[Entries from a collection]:
»»
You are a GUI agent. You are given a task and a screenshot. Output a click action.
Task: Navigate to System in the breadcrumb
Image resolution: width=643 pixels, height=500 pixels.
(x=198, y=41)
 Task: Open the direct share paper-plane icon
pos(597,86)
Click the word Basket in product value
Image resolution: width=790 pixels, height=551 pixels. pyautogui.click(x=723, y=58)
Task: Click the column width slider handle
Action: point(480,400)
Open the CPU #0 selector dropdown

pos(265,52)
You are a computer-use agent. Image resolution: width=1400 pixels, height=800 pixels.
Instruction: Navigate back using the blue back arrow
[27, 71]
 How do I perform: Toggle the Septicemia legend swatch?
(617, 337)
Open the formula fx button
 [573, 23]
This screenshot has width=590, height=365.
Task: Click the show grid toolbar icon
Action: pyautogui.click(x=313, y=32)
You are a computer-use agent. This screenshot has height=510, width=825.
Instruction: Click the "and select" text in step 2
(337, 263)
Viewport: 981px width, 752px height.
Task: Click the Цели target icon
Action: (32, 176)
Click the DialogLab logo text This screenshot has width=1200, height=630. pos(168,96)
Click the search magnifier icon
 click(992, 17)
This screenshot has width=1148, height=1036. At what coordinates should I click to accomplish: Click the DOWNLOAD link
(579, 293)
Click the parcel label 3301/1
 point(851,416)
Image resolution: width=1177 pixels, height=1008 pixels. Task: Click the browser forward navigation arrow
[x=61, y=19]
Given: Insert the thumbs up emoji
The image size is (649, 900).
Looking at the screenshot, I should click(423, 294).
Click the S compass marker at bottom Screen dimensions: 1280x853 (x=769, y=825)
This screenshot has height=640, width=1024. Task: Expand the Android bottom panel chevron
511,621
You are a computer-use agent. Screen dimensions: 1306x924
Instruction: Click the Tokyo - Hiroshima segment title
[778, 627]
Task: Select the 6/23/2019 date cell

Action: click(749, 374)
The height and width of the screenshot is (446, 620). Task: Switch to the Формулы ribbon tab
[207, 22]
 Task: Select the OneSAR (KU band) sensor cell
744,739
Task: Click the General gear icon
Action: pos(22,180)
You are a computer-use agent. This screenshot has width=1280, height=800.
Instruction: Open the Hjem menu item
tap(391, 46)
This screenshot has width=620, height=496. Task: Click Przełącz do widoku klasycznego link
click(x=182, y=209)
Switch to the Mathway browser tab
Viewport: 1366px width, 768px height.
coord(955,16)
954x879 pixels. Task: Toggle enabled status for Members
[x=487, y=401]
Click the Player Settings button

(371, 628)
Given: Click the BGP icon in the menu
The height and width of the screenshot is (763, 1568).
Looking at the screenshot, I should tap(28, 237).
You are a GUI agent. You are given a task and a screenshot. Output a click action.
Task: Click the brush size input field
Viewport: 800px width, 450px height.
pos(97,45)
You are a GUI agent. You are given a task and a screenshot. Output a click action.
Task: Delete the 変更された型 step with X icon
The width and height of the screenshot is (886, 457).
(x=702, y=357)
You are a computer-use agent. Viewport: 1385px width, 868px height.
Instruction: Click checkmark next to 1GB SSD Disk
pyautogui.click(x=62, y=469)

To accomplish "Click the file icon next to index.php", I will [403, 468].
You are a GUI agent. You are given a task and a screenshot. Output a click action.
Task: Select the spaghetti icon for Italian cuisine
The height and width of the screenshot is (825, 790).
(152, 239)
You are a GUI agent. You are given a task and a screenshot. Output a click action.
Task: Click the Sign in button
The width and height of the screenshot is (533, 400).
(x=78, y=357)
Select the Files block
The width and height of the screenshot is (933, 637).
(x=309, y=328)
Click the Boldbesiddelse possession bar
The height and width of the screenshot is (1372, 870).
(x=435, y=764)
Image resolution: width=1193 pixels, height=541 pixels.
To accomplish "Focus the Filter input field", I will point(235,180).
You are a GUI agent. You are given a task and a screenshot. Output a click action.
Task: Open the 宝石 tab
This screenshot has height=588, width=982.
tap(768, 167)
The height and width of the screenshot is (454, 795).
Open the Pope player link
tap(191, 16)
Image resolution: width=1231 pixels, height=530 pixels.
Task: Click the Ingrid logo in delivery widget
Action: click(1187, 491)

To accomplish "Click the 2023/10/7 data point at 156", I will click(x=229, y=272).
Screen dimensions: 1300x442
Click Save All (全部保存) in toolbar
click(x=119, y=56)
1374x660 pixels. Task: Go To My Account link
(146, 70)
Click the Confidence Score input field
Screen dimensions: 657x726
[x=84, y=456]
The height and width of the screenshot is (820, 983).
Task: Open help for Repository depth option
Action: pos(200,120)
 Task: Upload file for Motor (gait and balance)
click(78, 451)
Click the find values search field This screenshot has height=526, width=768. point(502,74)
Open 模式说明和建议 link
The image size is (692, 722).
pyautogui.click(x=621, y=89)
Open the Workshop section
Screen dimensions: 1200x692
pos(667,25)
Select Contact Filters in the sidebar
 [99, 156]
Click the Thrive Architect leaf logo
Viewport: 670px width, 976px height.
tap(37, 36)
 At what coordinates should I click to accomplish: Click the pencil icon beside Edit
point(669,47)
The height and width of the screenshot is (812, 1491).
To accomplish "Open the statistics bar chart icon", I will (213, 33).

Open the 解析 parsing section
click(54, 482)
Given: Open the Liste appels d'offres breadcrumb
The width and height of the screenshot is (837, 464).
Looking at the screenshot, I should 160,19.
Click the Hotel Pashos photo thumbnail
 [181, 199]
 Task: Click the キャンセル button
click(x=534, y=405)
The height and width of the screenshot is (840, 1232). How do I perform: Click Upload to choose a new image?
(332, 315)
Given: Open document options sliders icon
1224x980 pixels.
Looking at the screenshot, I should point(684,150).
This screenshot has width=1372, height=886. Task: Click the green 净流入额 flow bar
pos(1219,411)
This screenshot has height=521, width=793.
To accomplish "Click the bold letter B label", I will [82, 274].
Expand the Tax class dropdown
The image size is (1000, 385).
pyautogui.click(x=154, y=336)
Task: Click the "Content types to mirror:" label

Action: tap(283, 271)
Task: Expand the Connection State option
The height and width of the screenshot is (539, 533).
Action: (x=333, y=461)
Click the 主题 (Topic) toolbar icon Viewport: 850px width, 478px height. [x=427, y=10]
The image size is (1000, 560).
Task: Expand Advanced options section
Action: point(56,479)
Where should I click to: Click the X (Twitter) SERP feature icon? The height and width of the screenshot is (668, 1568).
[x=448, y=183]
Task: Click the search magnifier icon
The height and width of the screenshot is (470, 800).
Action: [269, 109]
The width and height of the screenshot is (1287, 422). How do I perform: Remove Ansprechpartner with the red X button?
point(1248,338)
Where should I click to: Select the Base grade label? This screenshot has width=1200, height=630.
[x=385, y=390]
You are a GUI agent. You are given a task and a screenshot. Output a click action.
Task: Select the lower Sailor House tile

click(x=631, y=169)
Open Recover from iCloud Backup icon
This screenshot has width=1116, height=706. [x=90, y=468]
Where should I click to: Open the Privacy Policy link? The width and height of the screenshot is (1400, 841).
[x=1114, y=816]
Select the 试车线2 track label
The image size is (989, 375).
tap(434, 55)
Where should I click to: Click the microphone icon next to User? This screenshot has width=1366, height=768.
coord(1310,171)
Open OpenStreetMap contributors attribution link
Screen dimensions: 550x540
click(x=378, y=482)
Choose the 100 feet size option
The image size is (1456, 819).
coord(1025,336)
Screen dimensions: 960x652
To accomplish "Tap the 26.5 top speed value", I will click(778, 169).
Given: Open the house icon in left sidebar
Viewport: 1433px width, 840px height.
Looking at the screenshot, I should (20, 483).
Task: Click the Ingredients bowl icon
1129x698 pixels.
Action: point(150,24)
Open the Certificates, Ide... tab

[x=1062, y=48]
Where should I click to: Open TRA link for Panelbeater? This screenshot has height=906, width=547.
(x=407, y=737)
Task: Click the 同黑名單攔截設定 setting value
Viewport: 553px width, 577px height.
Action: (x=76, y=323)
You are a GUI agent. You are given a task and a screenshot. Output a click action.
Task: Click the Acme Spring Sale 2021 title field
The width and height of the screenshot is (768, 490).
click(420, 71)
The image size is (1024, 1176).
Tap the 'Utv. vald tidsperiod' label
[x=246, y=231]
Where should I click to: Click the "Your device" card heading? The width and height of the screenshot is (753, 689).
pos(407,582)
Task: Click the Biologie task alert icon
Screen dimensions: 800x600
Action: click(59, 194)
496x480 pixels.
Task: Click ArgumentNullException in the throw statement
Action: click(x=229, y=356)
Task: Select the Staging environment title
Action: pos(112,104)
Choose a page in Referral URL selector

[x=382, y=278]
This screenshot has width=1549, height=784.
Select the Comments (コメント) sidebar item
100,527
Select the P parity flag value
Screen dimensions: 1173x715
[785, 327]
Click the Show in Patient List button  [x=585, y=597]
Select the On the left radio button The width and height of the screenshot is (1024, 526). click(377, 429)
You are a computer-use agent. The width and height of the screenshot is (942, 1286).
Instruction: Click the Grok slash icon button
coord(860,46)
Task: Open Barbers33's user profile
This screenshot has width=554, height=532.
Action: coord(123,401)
««
Count the lines in the data above that contain the string "item", and give only the number.

[Task response]: 2